What to do — An exact retyping of every record is required.

-.-.-

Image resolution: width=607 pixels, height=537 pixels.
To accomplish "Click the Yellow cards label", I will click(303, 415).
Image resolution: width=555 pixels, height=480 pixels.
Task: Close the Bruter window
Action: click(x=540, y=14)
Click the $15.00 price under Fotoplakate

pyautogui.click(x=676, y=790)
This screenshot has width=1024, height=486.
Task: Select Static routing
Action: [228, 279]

-.-.-

Output of the task —
Image resolution: width=607 pixels, height=537 pixels.
To accomplish "Click the Yellow cards label", I will click(303, 415).
Image resolution: width=555 pixels, height=480 pixels.
Task: Close the Bruter window
Action: click(x=540, y=14)
Click the $15.00 price under Fotoplakate

pyautogui.click(x=676, y=790)
This screenshot has width=1024, height=486.
Task: Select Static routing
Action: [228, 279]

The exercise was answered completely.